Glenn is the latest high-profile transactional lawyer to join King & Spalding, which has focused on growing its M&A and corporate practice in numerous offices within the past year.
In May 2017, the firm hired James Woolery, a one-time M&A partner and business development chair at Cravath, Swaine & Moore who also briefly led Cadwalader, Wickersham & Taft. The following month the firm hired a two-partner financing team in London from Ropes & Gray. And last month, King & Spalding’s Singapore office added Lee Taylor, a 20-plus year partner at Clifford Chance known for his M&A and private equity practice.
“The firm is clearly investing in New York and London and expanding its presence in both locations,” Glenn said Monday. “Adding senior resources like Jim and myself are part of that plan. Jim is a name I recognized and [his hire] obviously shows the firm’s commitment to New York and to the transactional business.”
Woolery was recently retained in a proxy battle by Texas tycoon Darwin Deason, who has teamed up with billionaire Carl Icahn to elect four new directors to the board of Xerox Crop.
Glenn’s connection to King & Spalding came through another former KPMG partner, Abraham “Hap” Shashy, who now works at the Atlanta-based Am Law 100 firm. Glenn said he had begun to look for opportunities at a law firm last summer, a process Shashy heard about from another KPMG partner. Glenn said it was a “lifetime-long aspiration” to become a law firm partner.
In making the switch from an accounting firm to a law firm, Glenn does so at a time when many expect the Big Four to become increasingly competitive for legal services around the globe. PricewaterhouseCoopers launched its first U.S. law firm last year, although it services only international legal needs.

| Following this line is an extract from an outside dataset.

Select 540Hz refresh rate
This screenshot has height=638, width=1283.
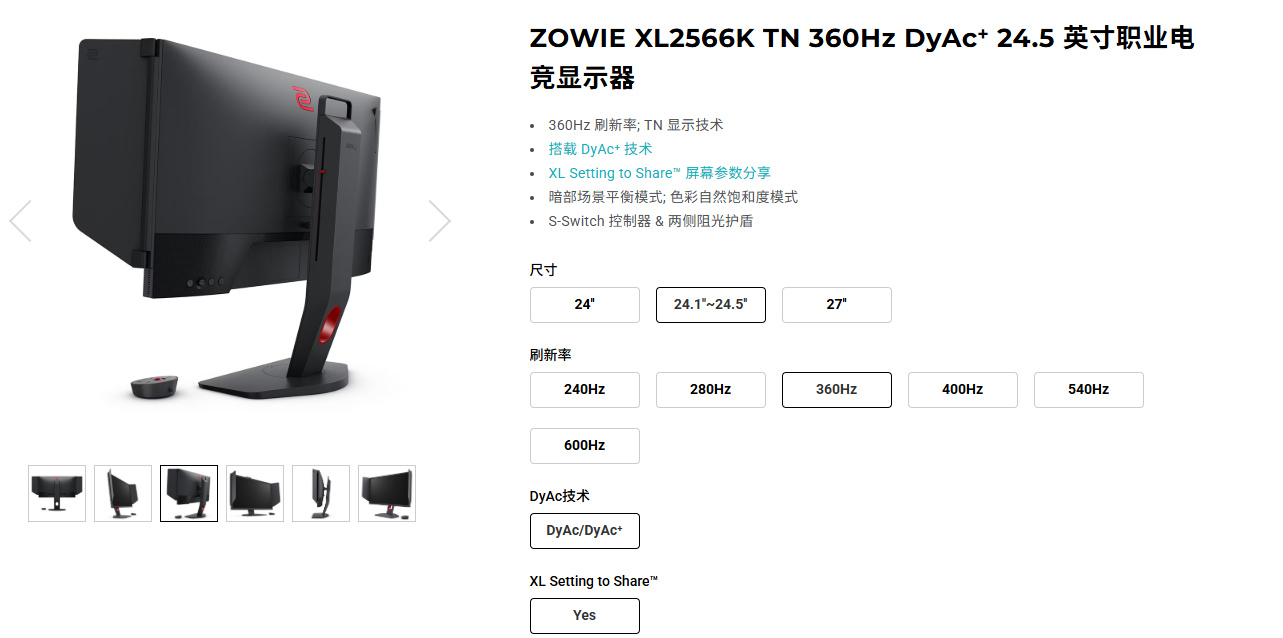point(1089,390)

Glenn said he expects the Big Four to be serious players in the legal market outside of the United States, but said more robust restrictions in this country on who can provide legal services will likely prevent the major accounting firms from doing the same in the domestic market.
“I still think the law firms will continue, whether it be in tax or otherwise, in the U.S., to dominate the legal services market,” Glenn said. “And I don’t expect accounting firms to make significant inroads here. I expect they will overseas.”

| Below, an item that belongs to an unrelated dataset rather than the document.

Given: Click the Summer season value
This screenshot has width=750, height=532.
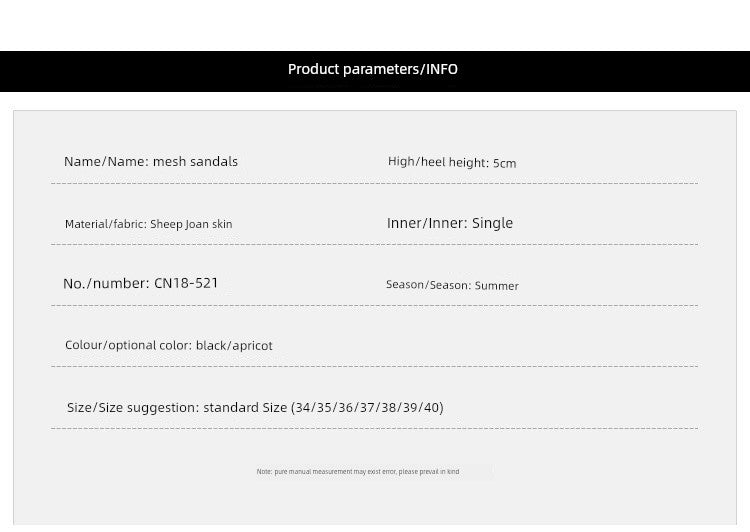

At KPMG, Glenn advised clients in the consumer products, financial institutions, automotive, retail and pharmaceutical industries on tax matters related to supply chain planning, post-merger integration, cash repatriation and foreign tax credit planning. He said his practice will be similar at King & Spalding.
“As the firm expands its transactional practice in New York and London, Kevin’s insight and his relationships with tax executives, CFOs and in-house tax counsel around the world will be key to our ability to serve our clients,” said a statement by Todd Holleman, head of King & Spalding’s corporate, finance and investments practice.
Glenn’s addition caps a busy few weeks of lateral hiring for King & Spalding to start 2018.
The firm recently recruited Morgan, Lewis & Bockius litigation partner Craig Stanfield in Houston and brought on restructuring partner Bradley Giordano from Kirkland & Ellis and former federal prosecutor Patrick Otlewski as a partner for its new office in Chicago. King & Spalding also added international finance and trade regulatory partner Rambod Behboodi in Geneva, Switzerland, but saw Weil, Gotshal & Manges grab private equity partner Matthew Stewart in Silicon Valley.